- ASSIGNMENT:
According to the obituary excerpt, what name did Leonard Eron's study of aggression in upstate New York children become known by?

- DOCUMENT SECTION:
····················
The New York Times published an obituary, "Leonard Eron, 87, Is Dead; Researcher on TV’s Tie to Violent Conduct" by Jeremy Pearce on May 12, 2007.
Here is an excerpt:
Leonard D. Eron, a psychologist whose pioneering studies of youth violence led him to conclude that television had a significant role in prompting destructive behavior in later life, died on May 3 at his home in Lindenhurst, Ill., near Chicago He was 87.
The cause was congestive heart failure, his family said.
In 1960, Dr. Eron (pronounced EE-rahn) began a long-term study of aggression in more than 800 children living in upstate New York. With two other clinical psychologists, Monroe M. Lefkowitz and Leopold O. Walder, and additional researchers, he interviewed 8-year-old children and their parents, evaluating behavior and opening a database to follow the children into adulthood. That work, which continues, became known as the Columbia County Longitudinal Study.
Rather than relying on asking the children about their own habits, Dr. Eron and his colleagues questioned their peers and asked them about threats, pushing and other violent tendencies. They also interviewed parents about the television programs most often watched by their children, and rated the programs for their level of violence.
The Columbia County subjects were studied again in 1970, 1980 and 2000 (the most recent results followed 61 percent of the original participants), and the researchers found a correlation between the viewing of violent television shows in youth and the expression of violence in adulthood, in terms of criminal records and other measurements.
····················
- DATA FOR ANALYSIS:
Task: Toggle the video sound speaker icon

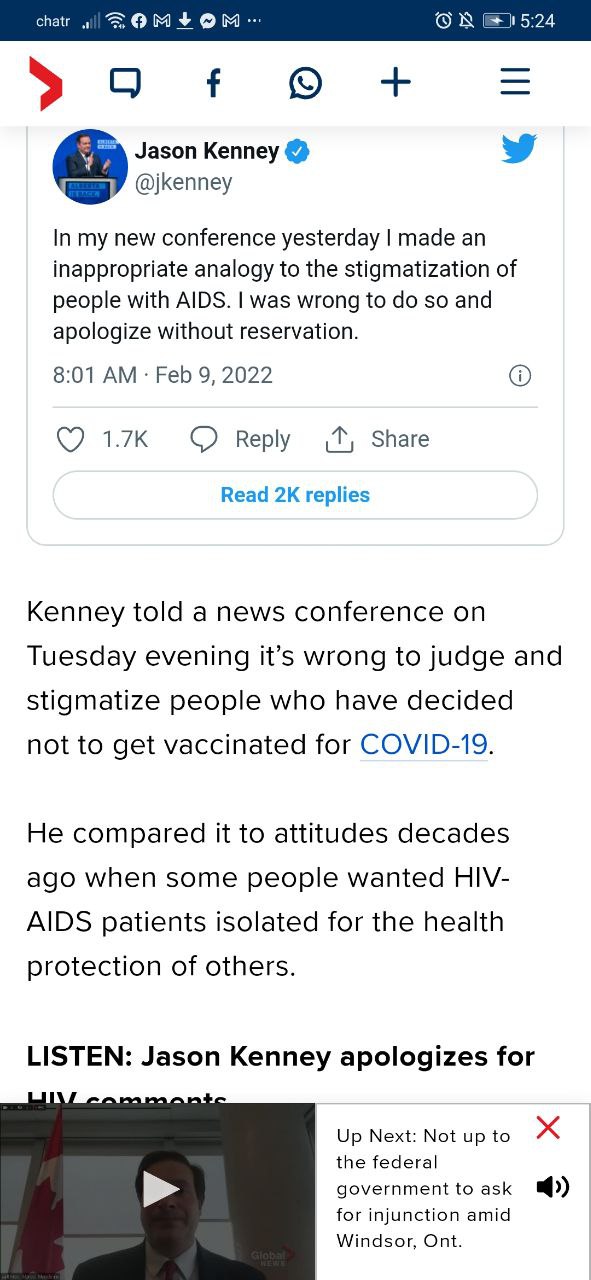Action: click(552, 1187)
····················
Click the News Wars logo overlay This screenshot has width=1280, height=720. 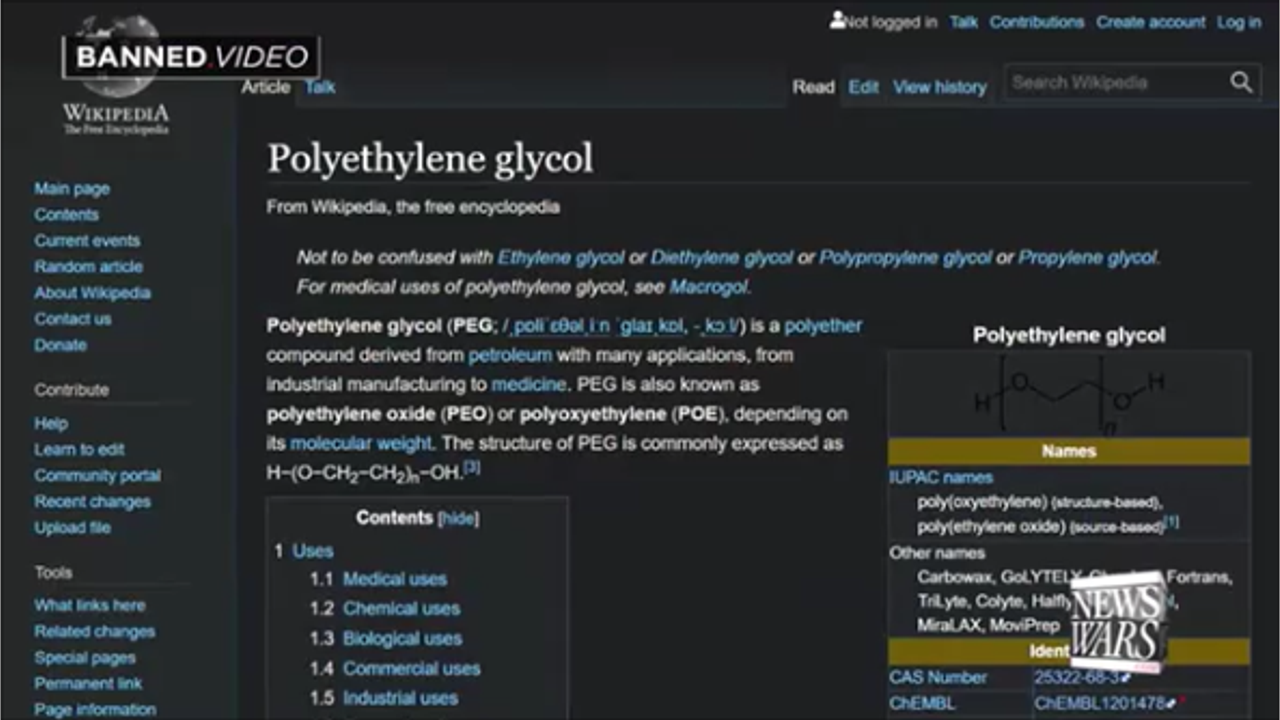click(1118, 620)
····················
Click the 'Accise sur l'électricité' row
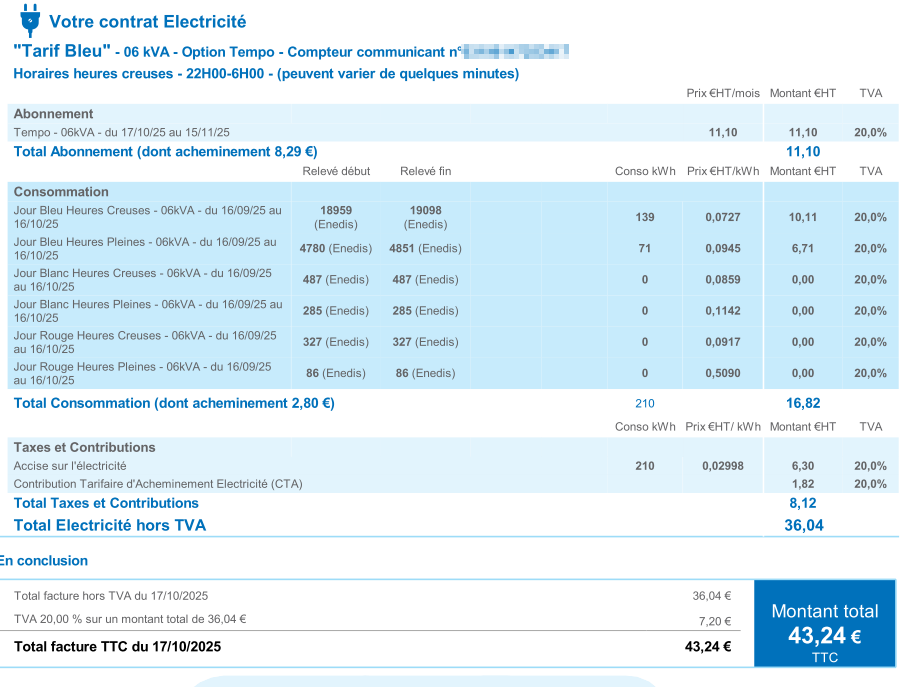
····················
- YOUR RESPONSE:
The Columbia County Longitudinal Study.